The R ``did`` package by Callaway and Sant'Anna is the gold standard for
staggered DiD. Here's how to translate common operations:

**Basic estimation:**

.. code-block:: r

   # R (did package)
   library(did)
   out <- att_gt(
     yname = "Y",
     tname = "period",
     idname = "id",
     gname = "G",
     data = data
   )

.. code-block:: python

   # Python (diff-diff)
   from diff_diff import CallawaySantAnna

   cs = CallawaySantAnna()
   results = cs.fit(
       data,
       outcome='Y',
       time='period',
       unit='id',
       first_treat='G'
   )

**With covariates (doubly robust):**

.. code-block:: r

   # R
   out <- att_gt(
     yname = "Y", tname = "period",
     idname = "id", gname = "G",
     xformla = ~ X1 + X2,
     est_method = "dr",
     data = data
   )

.. code-block:: python

   # Python
   cs = CallawaySantAnna(estimation_method='dr')
   results = cs.fit(
       data,
       outcome='Y',
       time='period',
       unit='id',
       first_treat='G',
       covariates=['X1', 'X2']
   )

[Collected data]

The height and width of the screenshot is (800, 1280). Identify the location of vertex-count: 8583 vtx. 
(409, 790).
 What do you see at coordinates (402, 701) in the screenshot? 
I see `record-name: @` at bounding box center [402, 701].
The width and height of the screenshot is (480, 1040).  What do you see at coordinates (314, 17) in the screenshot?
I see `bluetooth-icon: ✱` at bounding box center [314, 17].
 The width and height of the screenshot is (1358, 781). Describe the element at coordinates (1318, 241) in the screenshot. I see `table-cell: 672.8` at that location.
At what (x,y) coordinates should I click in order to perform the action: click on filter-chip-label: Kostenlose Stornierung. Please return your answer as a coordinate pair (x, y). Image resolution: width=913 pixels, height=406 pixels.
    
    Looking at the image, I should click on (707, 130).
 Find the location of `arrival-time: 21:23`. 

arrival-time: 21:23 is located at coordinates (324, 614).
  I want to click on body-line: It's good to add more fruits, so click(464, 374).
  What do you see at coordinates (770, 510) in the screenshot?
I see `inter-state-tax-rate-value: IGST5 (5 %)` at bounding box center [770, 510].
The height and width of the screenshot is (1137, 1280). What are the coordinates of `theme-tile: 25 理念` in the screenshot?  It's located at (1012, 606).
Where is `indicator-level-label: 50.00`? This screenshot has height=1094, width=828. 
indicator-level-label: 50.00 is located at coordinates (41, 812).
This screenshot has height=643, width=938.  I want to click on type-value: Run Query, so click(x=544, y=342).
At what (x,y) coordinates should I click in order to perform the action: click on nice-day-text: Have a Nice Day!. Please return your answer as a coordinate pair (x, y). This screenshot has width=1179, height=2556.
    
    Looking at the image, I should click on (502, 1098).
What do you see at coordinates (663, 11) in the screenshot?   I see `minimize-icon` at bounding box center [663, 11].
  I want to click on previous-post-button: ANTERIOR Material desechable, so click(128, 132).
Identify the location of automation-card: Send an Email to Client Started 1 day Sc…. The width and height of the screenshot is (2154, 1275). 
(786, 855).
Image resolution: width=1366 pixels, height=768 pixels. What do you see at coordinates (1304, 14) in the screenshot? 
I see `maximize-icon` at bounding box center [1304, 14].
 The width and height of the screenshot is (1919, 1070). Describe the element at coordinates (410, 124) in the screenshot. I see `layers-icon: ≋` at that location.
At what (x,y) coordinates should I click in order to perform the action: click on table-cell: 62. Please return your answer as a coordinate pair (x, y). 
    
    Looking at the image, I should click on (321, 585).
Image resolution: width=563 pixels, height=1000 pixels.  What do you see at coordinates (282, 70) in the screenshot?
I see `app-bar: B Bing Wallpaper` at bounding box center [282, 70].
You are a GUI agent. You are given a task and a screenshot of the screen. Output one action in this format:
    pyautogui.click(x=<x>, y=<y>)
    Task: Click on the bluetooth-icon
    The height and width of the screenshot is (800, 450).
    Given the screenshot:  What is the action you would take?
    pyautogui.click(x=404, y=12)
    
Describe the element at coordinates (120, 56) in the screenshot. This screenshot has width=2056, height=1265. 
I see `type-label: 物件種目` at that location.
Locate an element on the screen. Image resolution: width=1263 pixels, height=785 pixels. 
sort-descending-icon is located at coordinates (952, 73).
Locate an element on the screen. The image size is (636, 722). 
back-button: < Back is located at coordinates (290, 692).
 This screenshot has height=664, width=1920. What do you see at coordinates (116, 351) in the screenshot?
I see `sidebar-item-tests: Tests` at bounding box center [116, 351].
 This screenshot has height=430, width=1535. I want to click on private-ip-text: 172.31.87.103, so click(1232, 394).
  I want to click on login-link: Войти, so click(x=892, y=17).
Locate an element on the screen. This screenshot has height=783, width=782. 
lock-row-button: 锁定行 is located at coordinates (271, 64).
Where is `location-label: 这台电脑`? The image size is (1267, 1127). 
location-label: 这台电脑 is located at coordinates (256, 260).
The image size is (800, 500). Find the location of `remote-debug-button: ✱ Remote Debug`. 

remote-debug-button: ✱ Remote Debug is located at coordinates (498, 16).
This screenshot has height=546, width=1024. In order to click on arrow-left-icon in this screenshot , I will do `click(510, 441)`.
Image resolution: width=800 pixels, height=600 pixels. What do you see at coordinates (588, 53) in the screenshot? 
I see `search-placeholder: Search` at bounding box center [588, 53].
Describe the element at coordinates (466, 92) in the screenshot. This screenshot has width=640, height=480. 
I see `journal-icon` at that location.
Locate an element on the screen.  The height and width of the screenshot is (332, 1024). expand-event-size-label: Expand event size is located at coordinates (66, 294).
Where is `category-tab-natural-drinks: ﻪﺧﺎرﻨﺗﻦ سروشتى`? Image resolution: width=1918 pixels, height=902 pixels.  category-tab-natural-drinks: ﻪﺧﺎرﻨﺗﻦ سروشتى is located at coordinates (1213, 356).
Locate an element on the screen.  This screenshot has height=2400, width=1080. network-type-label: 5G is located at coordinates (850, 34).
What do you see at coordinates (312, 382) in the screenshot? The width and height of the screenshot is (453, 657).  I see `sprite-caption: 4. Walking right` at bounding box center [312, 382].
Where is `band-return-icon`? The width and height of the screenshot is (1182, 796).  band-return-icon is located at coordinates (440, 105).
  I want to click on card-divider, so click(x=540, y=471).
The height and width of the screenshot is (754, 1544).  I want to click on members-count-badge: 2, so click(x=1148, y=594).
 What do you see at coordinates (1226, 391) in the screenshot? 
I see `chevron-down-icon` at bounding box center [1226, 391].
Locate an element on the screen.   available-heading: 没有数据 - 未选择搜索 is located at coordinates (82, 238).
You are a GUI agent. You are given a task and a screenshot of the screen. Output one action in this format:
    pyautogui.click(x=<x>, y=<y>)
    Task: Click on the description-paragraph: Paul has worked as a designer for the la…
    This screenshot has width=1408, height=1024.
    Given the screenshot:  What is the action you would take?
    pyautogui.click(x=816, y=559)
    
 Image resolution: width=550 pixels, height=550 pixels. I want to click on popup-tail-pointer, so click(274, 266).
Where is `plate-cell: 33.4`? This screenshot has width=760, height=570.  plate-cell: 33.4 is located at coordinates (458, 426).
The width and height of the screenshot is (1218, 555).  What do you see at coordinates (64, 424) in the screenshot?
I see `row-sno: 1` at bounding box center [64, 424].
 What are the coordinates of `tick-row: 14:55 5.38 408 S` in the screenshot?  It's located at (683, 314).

[Apply what you read]
1. Please answer these questions about the R-to-Python DiD guide:
(a) Which class does the Python code import from diff_diff?
(b) In the Python fit call, which argument takes the place of R's gname?
(c) In the doubly robust R call, what value is passed to est_method?
2. Pick up the R-to-Python DiD guide after its final code block and continue it with the next common operation, giving matching R and Python snippets.

[Your responses]
1.
(a) CallawaySantAnna
(b) first_treat
(c) "dr"

2.
**Aggregations:**

.. code-block:: r

   # R
   agg_simple <- aggte(out, type = "simple")
   agg_dynamic <- aggte(out, type = "dynamic")
   agg_group <- aggte(out, type = "group")

.. code-block:: python

   # Python (unlike R's aggte(), aggregation is requested at fit time)
   results = cs.fit(data, outcome='Y', time='period', unit='id',
                    first_treat='G', aggregate='all')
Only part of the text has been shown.